Activity
Below are records; please give the number of their lines that contain the string "Screen", and only that number.

(Record excerpts Opens)

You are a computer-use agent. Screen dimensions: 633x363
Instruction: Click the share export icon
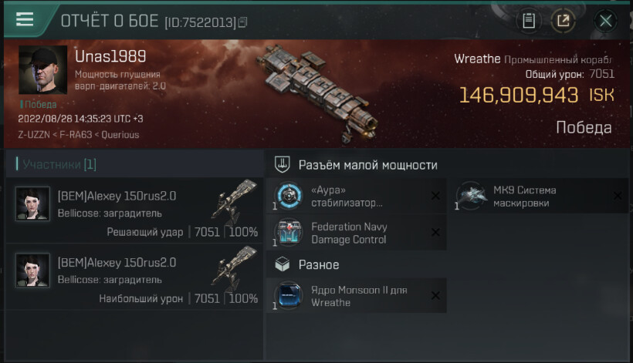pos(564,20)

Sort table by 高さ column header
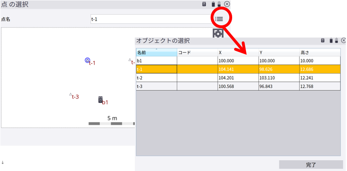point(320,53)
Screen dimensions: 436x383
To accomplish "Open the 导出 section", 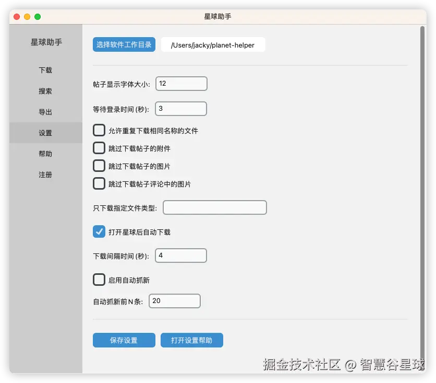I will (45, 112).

(Record excerpts Closes)

Completed task
2